Document:
===
ECLI:NL:CRVB:2016:2796

Centrale Raad van Beroep

Datum uitspraak
15 juli 2016
Publicatiedatum
22 juli 2016
Zaaknummer
15/1419 WAO
Instantie
Centrale Raad van Beroep
Type
Uitspraak
Procedures
  • Hoger beroep
Rechters
  • H. van Leeuwen
Vindplaatsen
  • Rechtspraak.nl
AI samenvatting door LexboostAutomatisch gegenereerd

Herhaalde aanvraag voor WAO-uitkering en beoordeling van nieuwe feiten

In deze zaak heeft appellant, die sinds 1991 arbeidsongeschikt is, hoger beroep ingesteld tegen een besluit van het Uitvoeringsinstituut werknemersverzekeringen (Uwv) dat zijn aanvraag voor een WAO-uitkering niet opnieuw zou beoordelen. Appellant was eerder in aanmerking gebracht voor een uitkering over de periode van 22 januari 1992 tot 19 december 1997, maar had in 2014 verzocht om herbeoordeling van zijn aanspraken. Het Uwv had dit verzoek afgewezen, omdat er geen nieuwe of andere informatie was die aanleiding gaf om terug te komen op het eerdere besluit. De rechtbank Amsterdam had het beroep van appellant tegen dit besluit ongegrond verklaard.

In hoger beroep heeft de Centrale Raad van Beroep geoordeeld dat het Uwv de aanvraag van appellant niet correct had beoordeeld. De Raad stelde vast dat de aanvraag van appellant, ondanks eerdere afwijzingen, moest worden opgevat als een verzoek om terug te komen op het besluit van 14 augustus 2008, en dat het Uwv niet had gekeken naar de mogelijkheid van een uitkering voor de toekomst op basis van artikel 43a van de WAO. De Raad concludeerde dat het Uwv verzuimd had om de aanvraag van appellant in zijn geheel te beoordelen, wat leidde tot een onzorgvuldig besluit.
===
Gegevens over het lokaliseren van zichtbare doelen
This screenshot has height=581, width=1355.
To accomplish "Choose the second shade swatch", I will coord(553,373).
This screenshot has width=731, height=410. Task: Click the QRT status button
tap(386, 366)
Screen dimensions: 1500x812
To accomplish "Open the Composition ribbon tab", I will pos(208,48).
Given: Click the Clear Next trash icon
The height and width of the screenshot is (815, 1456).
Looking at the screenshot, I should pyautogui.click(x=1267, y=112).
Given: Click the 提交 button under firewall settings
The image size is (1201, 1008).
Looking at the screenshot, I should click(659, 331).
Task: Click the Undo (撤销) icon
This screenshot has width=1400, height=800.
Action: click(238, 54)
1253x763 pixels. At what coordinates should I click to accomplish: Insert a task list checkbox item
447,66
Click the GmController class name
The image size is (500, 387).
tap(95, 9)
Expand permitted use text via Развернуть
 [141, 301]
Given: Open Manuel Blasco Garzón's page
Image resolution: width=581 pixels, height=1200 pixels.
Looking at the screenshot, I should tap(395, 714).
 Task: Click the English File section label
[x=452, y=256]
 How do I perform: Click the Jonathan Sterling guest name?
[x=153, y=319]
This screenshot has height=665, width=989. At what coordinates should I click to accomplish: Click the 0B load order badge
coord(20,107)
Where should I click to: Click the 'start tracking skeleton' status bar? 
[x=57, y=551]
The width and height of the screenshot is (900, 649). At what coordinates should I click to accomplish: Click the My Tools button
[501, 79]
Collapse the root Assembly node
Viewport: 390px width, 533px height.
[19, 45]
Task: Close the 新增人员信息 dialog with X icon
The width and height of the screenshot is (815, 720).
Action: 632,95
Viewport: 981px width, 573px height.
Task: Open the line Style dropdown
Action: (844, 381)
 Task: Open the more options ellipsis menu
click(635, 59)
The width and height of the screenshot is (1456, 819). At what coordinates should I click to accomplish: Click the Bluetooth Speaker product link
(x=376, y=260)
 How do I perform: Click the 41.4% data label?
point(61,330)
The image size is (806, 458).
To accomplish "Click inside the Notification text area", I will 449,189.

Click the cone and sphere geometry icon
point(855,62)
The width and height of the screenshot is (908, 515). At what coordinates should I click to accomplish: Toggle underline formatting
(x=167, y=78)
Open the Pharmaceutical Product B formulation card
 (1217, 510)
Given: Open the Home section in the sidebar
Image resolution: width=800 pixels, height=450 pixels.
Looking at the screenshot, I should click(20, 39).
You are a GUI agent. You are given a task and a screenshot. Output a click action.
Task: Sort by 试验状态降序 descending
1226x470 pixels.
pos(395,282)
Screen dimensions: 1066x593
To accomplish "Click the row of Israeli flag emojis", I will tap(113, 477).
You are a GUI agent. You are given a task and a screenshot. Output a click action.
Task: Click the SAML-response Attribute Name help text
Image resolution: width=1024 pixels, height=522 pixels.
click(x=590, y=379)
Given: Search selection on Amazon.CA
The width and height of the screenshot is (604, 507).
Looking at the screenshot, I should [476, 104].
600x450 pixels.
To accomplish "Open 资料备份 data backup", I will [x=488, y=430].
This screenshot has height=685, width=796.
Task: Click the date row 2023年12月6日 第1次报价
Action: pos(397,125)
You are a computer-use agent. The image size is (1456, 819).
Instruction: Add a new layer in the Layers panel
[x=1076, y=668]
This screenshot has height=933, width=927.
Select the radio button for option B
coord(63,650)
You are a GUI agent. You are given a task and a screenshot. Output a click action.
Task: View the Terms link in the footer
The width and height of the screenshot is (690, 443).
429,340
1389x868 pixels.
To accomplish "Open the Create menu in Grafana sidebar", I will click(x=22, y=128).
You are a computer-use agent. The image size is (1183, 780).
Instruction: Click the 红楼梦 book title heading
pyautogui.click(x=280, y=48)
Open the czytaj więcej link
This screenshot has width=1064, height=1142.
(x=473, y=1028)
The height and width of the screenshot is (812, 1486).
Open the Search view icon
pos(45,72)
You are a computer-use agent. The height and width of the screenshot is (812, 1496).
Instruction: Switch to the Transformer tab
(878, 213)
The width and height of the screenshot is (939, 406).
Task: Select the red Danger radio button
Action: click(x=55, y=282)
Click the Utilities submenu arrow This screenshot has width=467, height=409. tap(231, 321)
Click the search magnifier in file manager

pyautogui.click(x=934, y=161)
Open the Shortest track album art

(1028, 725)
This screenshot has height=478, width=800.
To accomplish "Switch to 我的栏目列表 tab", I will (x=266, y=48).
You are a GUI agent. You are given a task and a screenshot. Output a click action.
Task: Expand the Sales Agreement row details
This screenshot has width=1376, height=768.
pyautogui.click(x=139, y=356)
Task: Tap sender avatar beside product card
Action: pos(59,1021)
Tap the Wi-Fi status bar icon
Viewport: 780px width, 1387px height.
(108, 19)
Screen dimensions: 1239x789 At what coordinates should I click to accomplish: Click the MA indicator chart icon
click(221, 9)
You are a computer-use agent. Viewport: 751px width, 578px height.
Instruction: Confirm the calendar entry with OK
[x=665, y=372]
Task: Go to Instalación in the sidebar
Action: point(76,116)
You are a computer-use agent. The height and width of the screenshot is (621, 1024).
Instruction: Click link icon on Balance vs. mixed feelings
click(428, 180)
===
Opdrachten:
(a) Geef een deel van de uitspraak woordelijk weer: begin bij de woorden "In deze zaak" en stop na "besluit ongegrond verklaard.".
(b) Vat de uitspraak alstublieft samen in twee zinnen.

Resultaten:
(a)
In deze zaak heeft appellant, die sinds 1991 arbeidsongeschikt is, hoger beroep ingesteld tegen een besluit van het Uitvoeringsinstituut werknemersverzekeringen (Uwv) dat zijn aanvraag voor een WAO-uitkering niet opnieuw zou beoordelen. Appellant was eerder in aanmerking gebracht voor een uitkering over de periode van 22 januari 1992 tot 19 december 1997, maar had in 2014 verzocht om herbeoordeling van zijn aanspraken. Het Uwv had dit verzoek afgewezen, omdat er geen nieuwe of andere informatie was die aanleiding gaf om terug te komen op het eerdere besluit. De rechtbank Amsterdam had het beroep van appellant tegen dit besluit ongegrond verklaard.

(b) Appellant, sinds 1991 arbeidsongeschikt, ging in hoger beroep tegen het besluit van het Uwv om zijn aanvraag voor een WAO-uitkering niet opnieuw te beoordelen, nadat de rechtbank Amsterdam zijn beroep daartegen ongegrond had verklaard. De Centrale Raad van Beroep oordeelde dat het Uwv de aanvraag niet in zijn geheel had beoordeeld en niet had gekeken naar een uitkering voor de toekomst op grond van artikel 43a van de WAO, wat tot een onzorgvuldig besluit leidde.